IV domenica di Quaresima. L’altro modo di amare

In questa domenica don Alessandro ci aiuta a capire che l’amore di Dio é diverso, speciale, perché é dono incondizionato di sé. É questo il salto di qualità cui siamo chiamati nella vita

IV di Quaresima (anno B)

Vangelo  Gv 2,13-25

Dio ha mandato il Figlio perché il mondo si salvi per mezzo di lui.

 

In quel tempo, Gesù disse a Nicodèmo: 
«Come Mosè innalzò il serpente nel deserto, così bisogna che sia innalzato il Figlio dell’uomo, perché chiunque crede in lui abbia la vita eterna.
Dio infatti ha tanto amato il mondo da dare il Figlio unigenito perché chiunque crede in lui non vada perduto, ma abbia la vita eterna. Dio, infatti, non ha mandato il Figlio nel mondo per condannare il mondo, ma perché il mondo sia salvato per mezzo di lui. Chi crede in lui non è condannato; ma chi non crede è già stato condannato, perché non ha creduto nel nome dell’unigenito Figlio di Dio. 
E il giudizio è questo: la luce è venuta nel mondo, ma gli uomini hanno amato più le tenebre che la luce, perché le loro opere erano malvagie. Chiunque infatti fa il male, odia la luce, e non viene alla luce perché le sue opere non vengano riprovate. Invece chi fa la verità viene verso la luce, perché appaia chiaramente che le sue opere sono state fatte in Dio».

 

L’altro modo di amare

L’amore umano che noi conosciamo nasce dal bisogno dell’altro, dalla fatica di non poter stare senza chi completa la nostra vita, dalla povertà che avvertiamo di fronte al futuro, di fronte alla morte che annienta la sete di vita che portiamo nel segreto delle nostre inquiete giornate.

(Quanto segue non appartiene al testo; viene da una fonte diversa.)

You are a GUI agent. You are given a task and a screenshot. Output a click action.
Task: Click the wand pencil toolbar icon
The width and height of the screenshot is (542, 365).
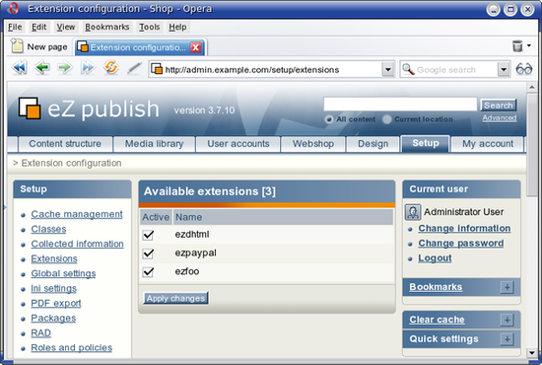tap(134, 68)
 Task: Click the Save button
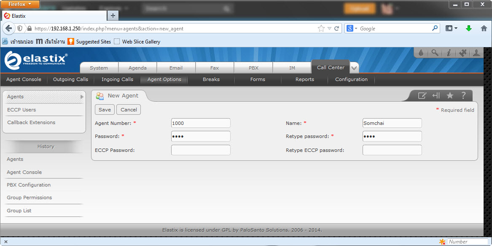(105, 110)
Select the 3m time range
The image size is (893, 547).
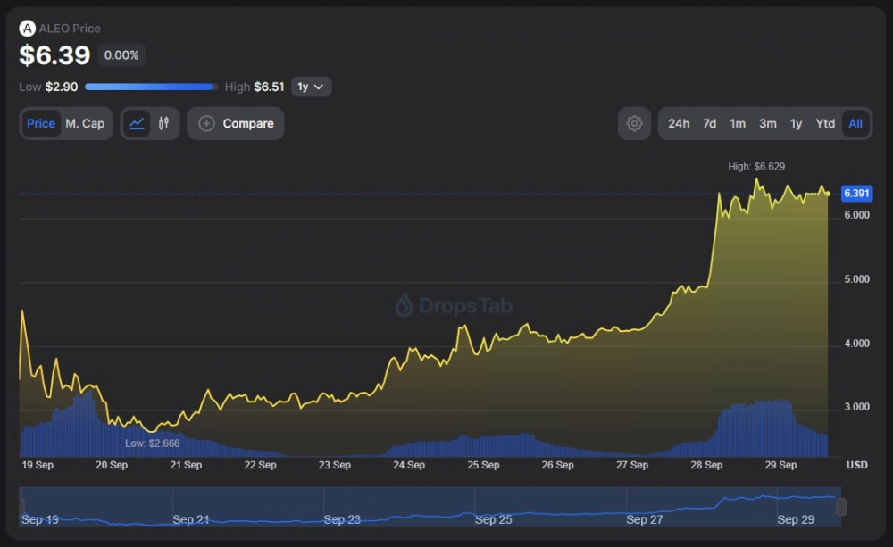(767, 124)
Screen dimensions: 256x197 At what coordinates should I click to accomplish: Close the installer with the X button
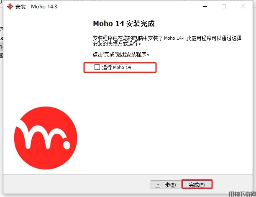[243, 6]
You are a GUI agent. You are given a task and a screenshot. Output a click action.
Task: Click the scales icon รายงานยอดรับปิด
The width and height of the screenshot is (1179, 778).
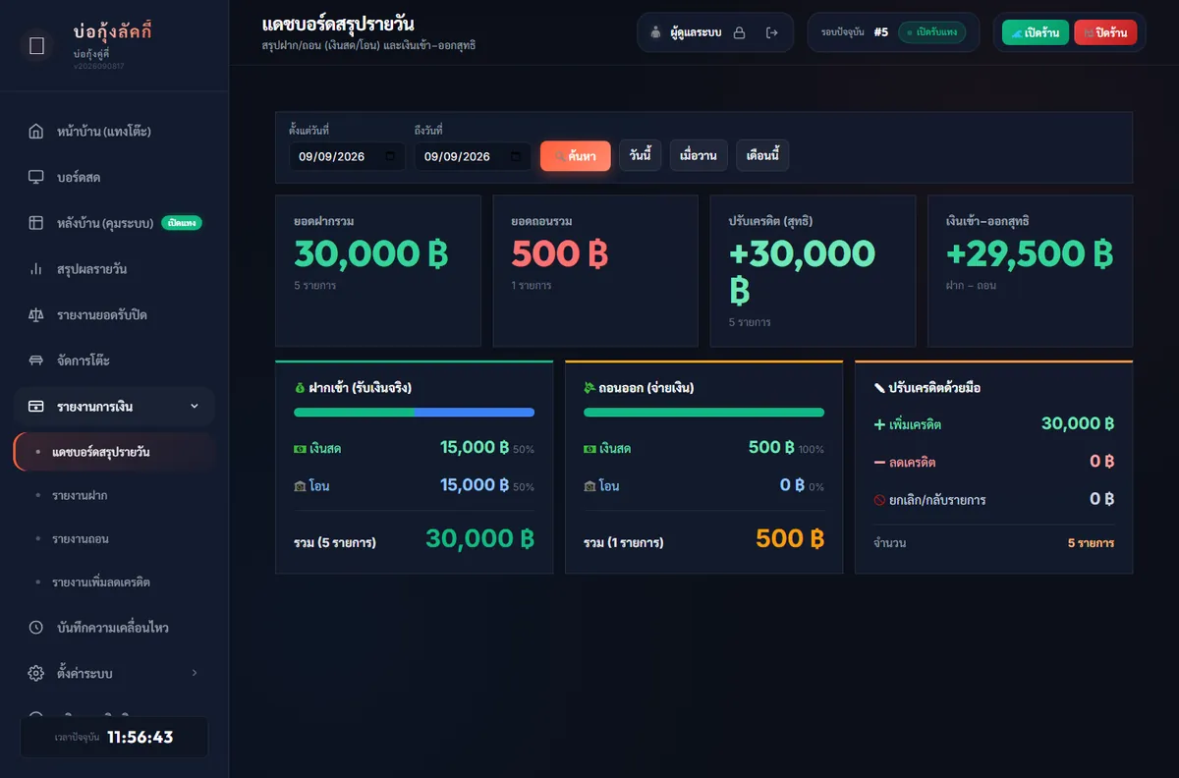tap(36, 315)
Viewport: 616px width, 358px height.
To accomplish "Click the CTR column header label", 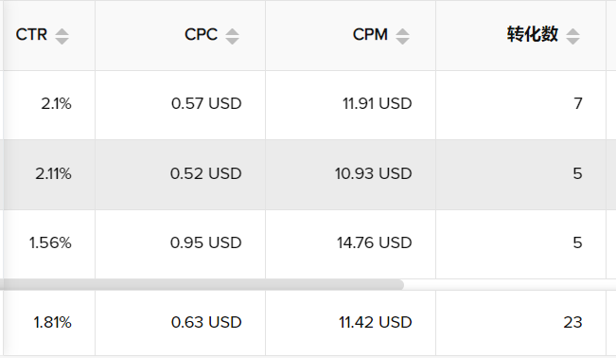I will (x=31, y=35).

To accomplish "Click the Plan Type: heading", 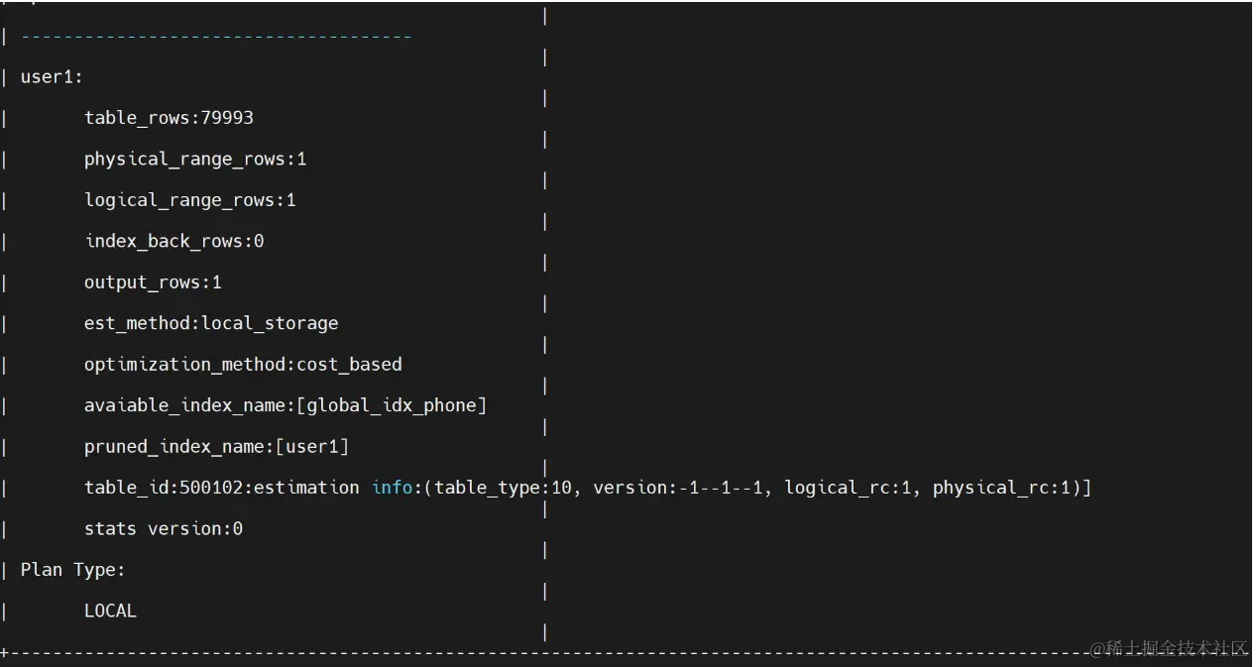I will [x=72, y=570].
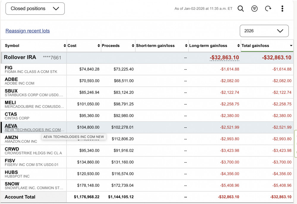This screenshot has width=297, height=204.
Task: Sort by Cost column arrows
Action: point(99,46)
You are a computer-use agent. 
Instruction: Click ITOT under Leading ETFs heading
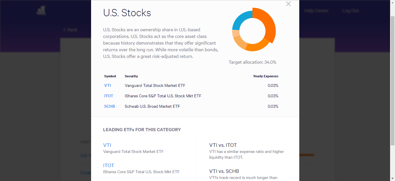pyautogui.click(x=108, y=165)
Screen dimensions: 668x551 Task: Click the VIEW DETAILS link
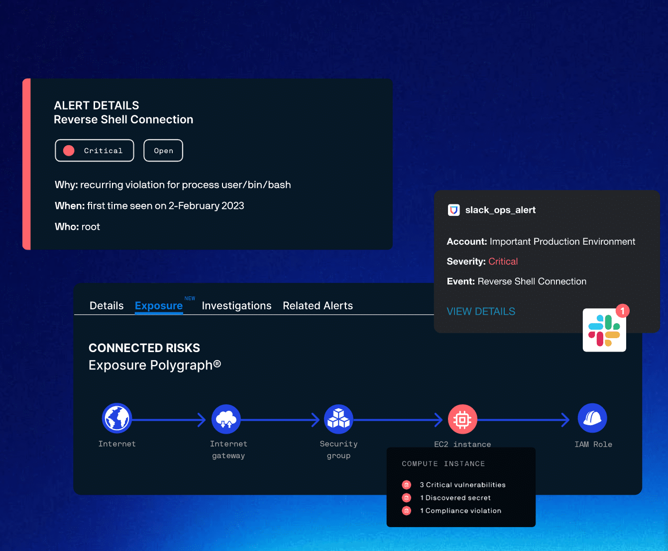(481, 311)
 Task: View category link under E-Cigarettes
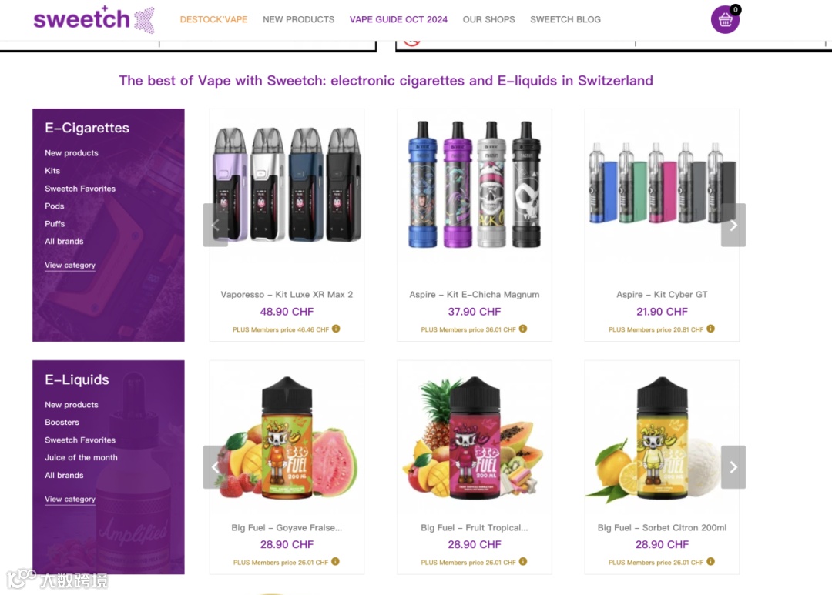pos(70,265)
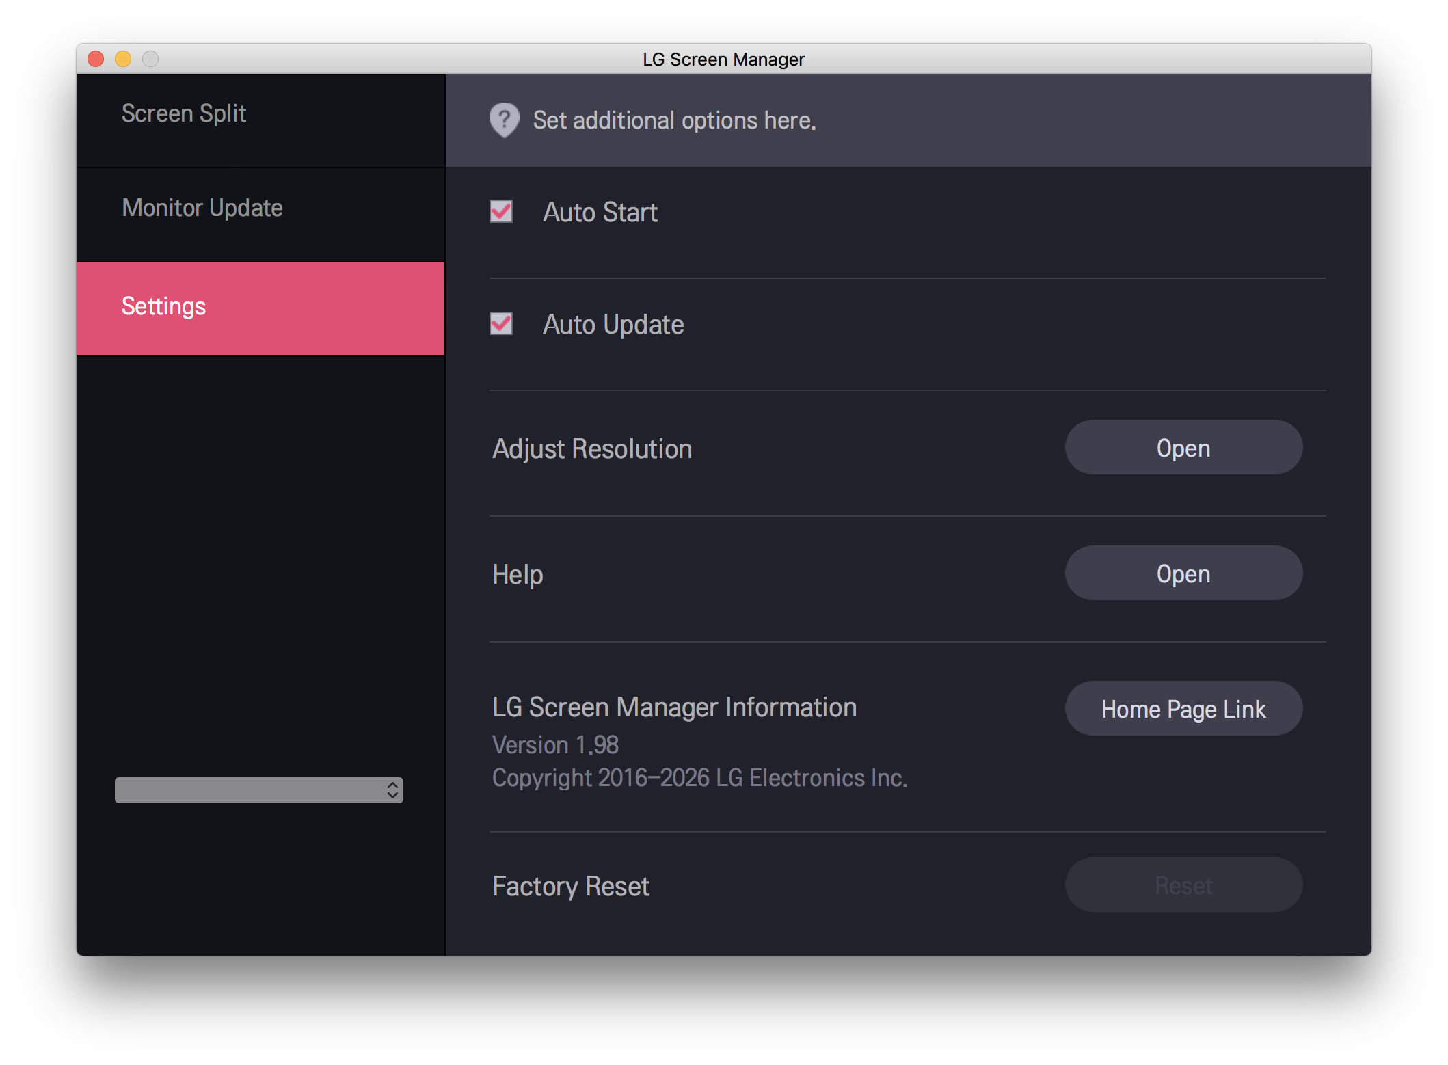
Task: Minimize window with yellow button
Action: pos(123,59)
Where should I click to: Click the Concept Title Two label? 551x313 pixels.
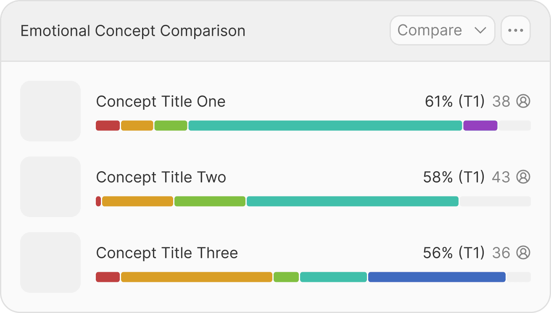click(161, 177)

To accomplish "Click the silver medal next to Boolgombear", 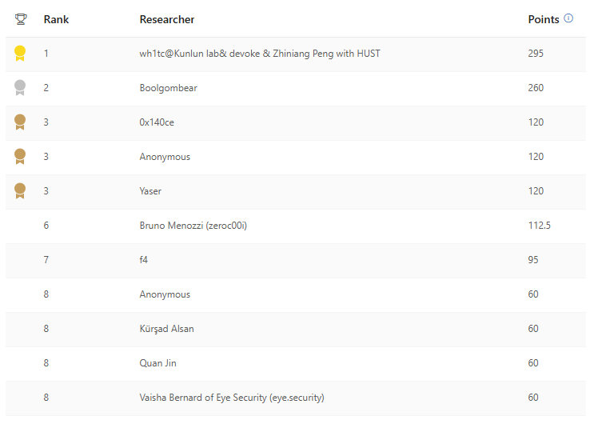I will click(x=20, y=87).
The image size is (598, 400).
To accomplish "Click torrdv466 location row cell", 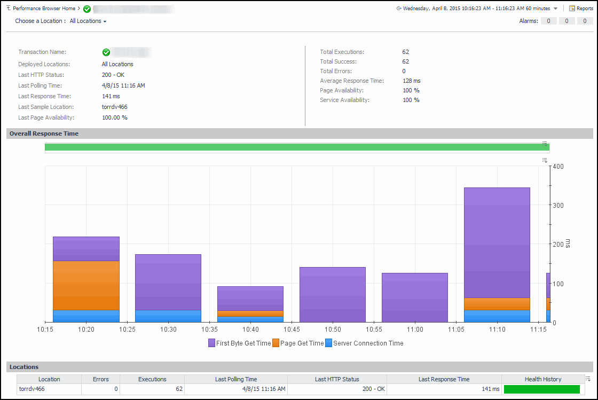I will click(x=32, y=389).
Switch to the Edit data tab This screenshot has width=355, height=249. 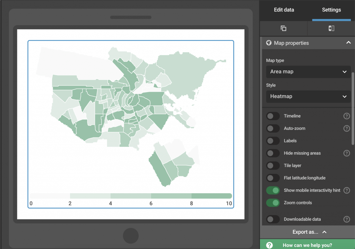[284, 10]
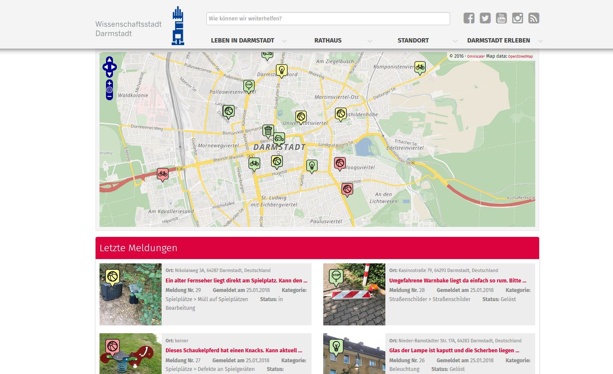Open the OpenStreetMap attribution link

(x=520, y=56)
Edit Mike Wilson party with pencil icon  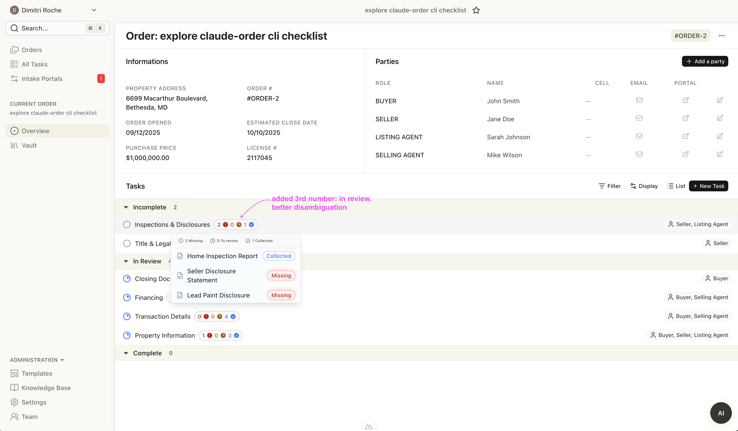point(720,154)
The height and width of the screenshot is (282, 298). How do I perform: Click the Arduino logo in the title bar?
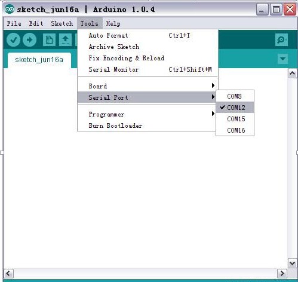click(x=10, y=9)
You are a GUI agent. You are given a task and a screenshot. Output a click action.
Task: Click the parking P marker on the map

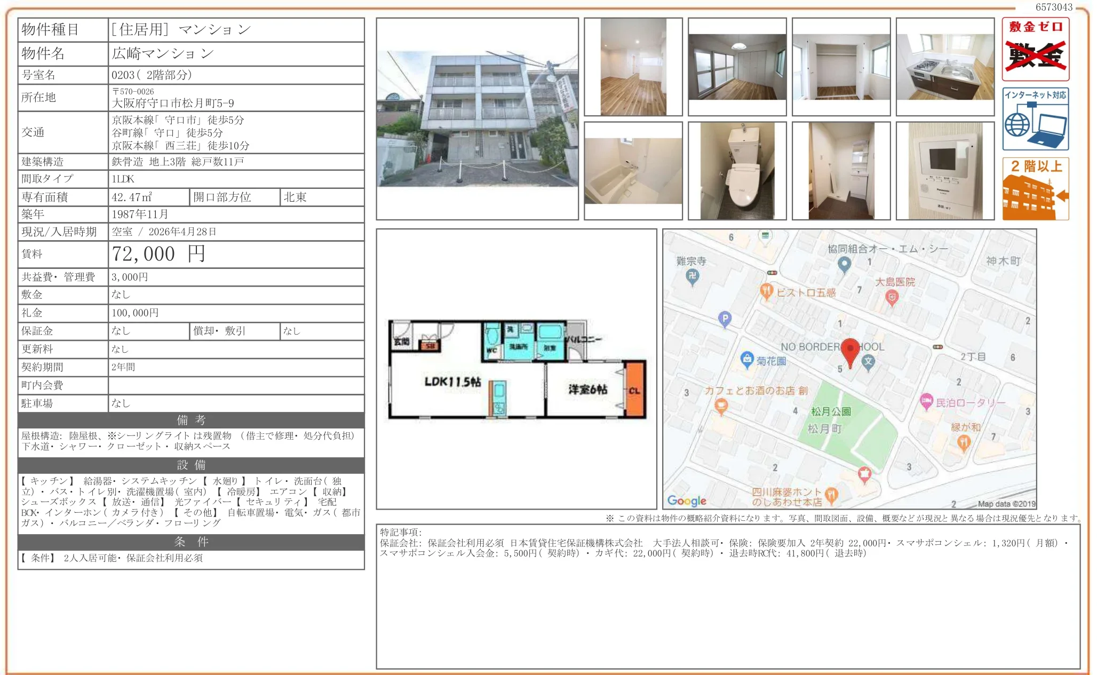click(x=724, y=319)
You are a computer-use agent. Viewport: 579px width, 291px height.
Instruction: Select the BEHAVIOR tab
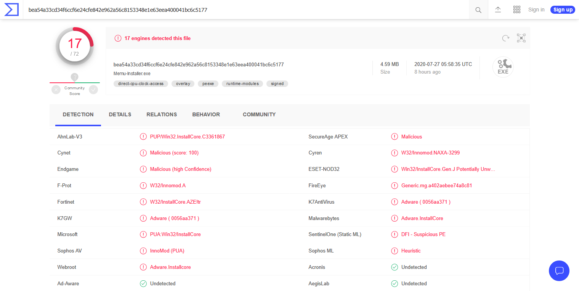[206, 114]
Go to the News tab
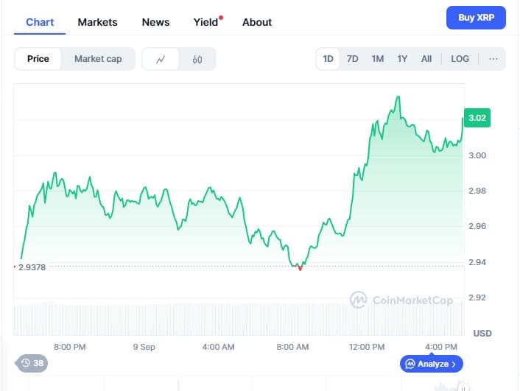Image resolution: width=520 pixels, height=391 pixels. (155, 22)
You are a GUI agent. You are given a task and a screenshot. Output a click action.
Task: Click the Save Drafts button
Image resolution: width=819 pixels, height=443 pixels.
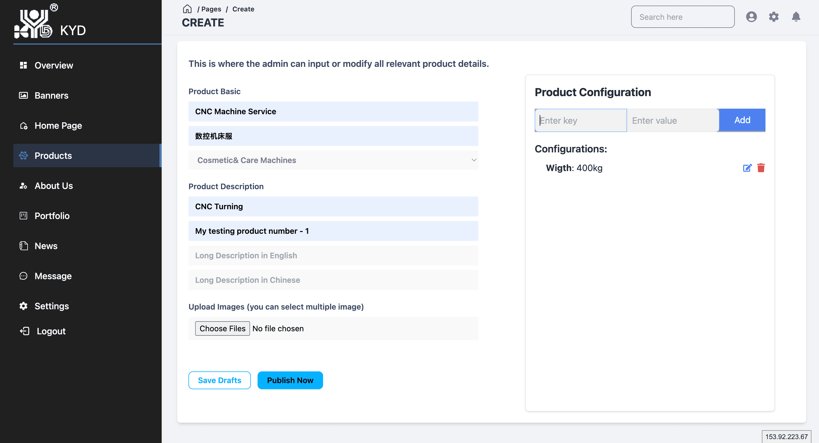tap(219, 380)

L’amore che noi conosciamo è fatto di prossimità, di vicinanza rassicurante, di un guanciale su cui far riposare il nostro desiderio profondo di pace e di serenità.

L’amore che noi conosciamo è un nido nel quale deporre le uova che assicurano il nostro futuro, perché ci sia una prolungata memoria di chi siamo stati e di cosa abbiamo fatto in questo mondo.

L’amore che noi conosciamo è fatto di seduzione, di coccole dolci che allietano l’attimo e che azzerano le differenze e le sofferenze, che escludono ogni possibilità di perdita e includono ogni desiderio di vincita: insieme siamo più forti.

L’amore che noi conosciamo è un legame inteso come un legare a sé la persona che desideriamo e della quale diciamo di volerci prendere cura. È un amore pesato sulla bilancia dei regali ricevuti e di quelli dati.

Ma l’amore che leggo e riesco ad intravedere nelle parole di Gesù, in un dialogo notturno con Nicodemo, non è questo.

Vedo un amore che si fa dono, che è capace di soffrire e di consegnare ciò che si ha di più prezioso nelle mani dell’altro.

Vedo un amore che è dono di se stesso piuttosto che di cose, capace di dimenticarsi di sé per fare spazio all’altro, per lasciare che l’altro abbia il suo spazio vitale.

Vedo un amore che assume la forma dell’esistere per l’altro; un amore vero per una vita vera.

Vedo un amore che non condanna e che non sa cosa significhi far violenza per il bene dell’altro.

Vedo un amore incondizionato verso il mondo e  verso il proprio mondo.

Siamo chiamati a lasciarci amare da Dio, a lasciarci cercare e a lasciarci pensare da Lui. Ad amare così si impara con fatica, senza rifiutare l’impegno quotidiano con le sue inevitabili cadute.

Tra le giornate sudate per il lavoro, per lo studio, per le preoccupazioni della famiglia, per la responsabilità associativa, per la nostra vita nel mondo, è necessario pensare sempre a questo salto di qualità a cui siamo chiamati come laici che conoscono l’altro modo di amare: quello di Dio.